製糖の先輩方に支えられながら、社長として会社を切り盛りして、資金づくりには苦労しました。しかし、中でも苦労したのは、「第一製糖株式会社」の設立でした。

その当時、大小様々な製糖業者がありましたが、それを県で整理しようということになり、既存の小規模民間工場を潰して、一つに纏めることとなりました。県は、工場を閉鎖する補償として「三年間で三千ドル払う」という条件を提示しました。すると、この条件では困るということで、県に反対をする人たちが出てきました。

そこで私は、「補償は全額補償。その代わり、五年間で払います」という条件で、全ての工場を買うことを提案しました。そうしたら、県の条件に困っていた人々が私の提案に乗ってくれて、皆ついてきてくれたのです。

多くの人々は、長く時間がかかっても「全額補償」をしてくれる方が良いと考えたのです。その後、契約を交わし、株式会社化して設立したのが、「第一製糖株式会社」でした。

これは私が体験から得た「交渉のコツ」でした。その後も、砂糖の自由化など、様々な荒波に揉まれることとなりますが、この経験は生きていくこととなり、県内でも「大手」と呼ばれる会社にすることができました。

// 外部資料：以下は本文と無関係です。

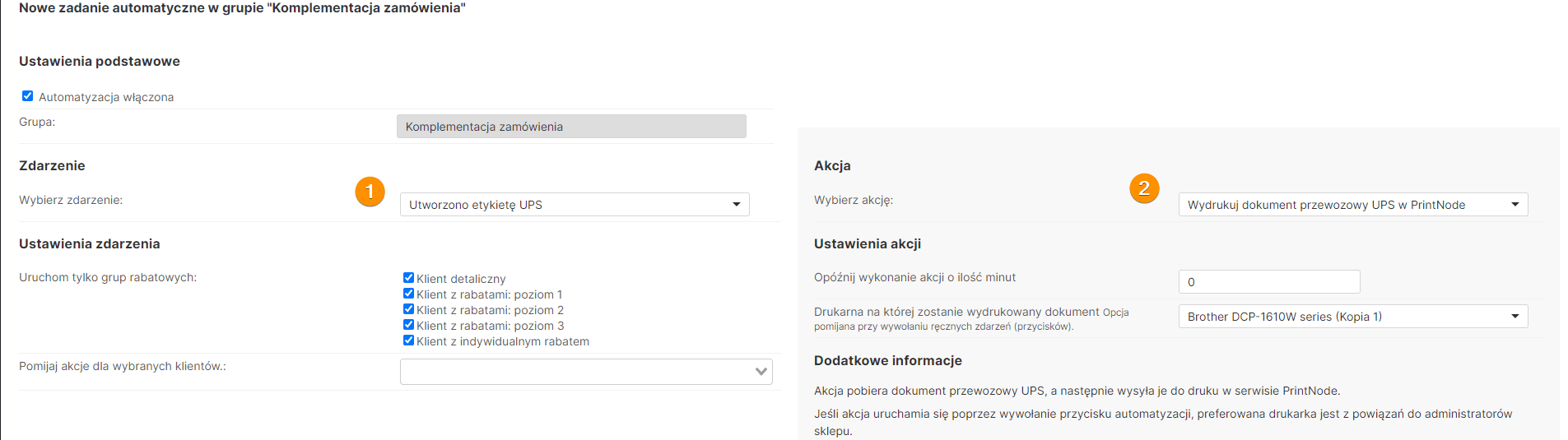Click the Dodatkowe informacje heading
Screen dimensions: 1568x440
click(x=887, y=361)
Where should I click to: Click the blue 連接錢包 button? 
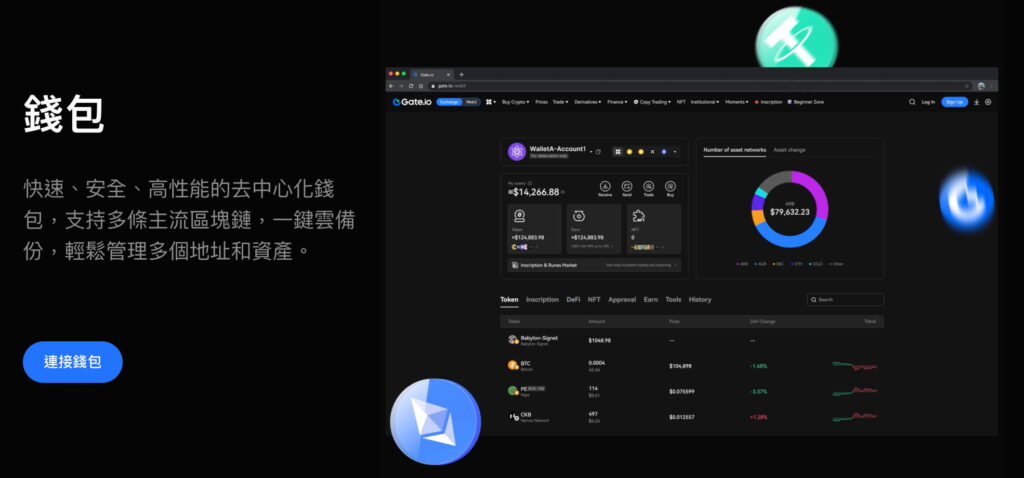coord(72,362)
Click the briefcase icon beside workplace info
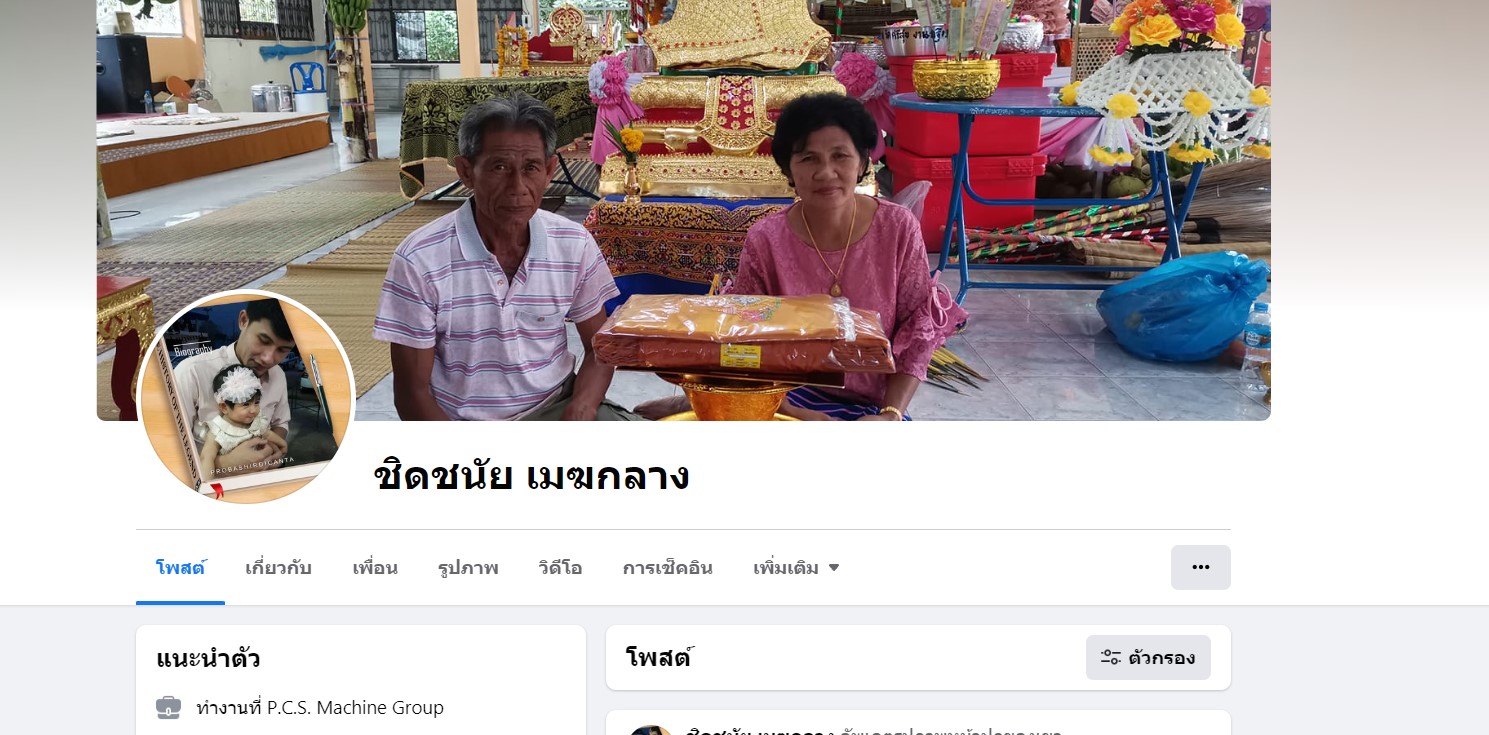The width and height of the screenshot is (1489, 735). click(168, 708)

この「全額補償」という考え方は、今の基地の整理縮小にも言えることだと思います。明日から突然基地をなくせるわけではありません。基地に関係する県民も沢山いて、一人一人に生活があります。基地労働者の待遇や、軍用地主など腰を据えて補償をする必要があります。民間には、感情があります。百%面倒を見るという安心感を持ってもらわないといけません。そういう大局を見据えながら、基地問題は解決していかねばならないと思います。
思えば、小学校を出て製糖業に関わり、沖縄に戻ってからも製糖に関わった私の人生は「製糖一筋」でした。様々な人々に支えられた人生は、私の誇りです。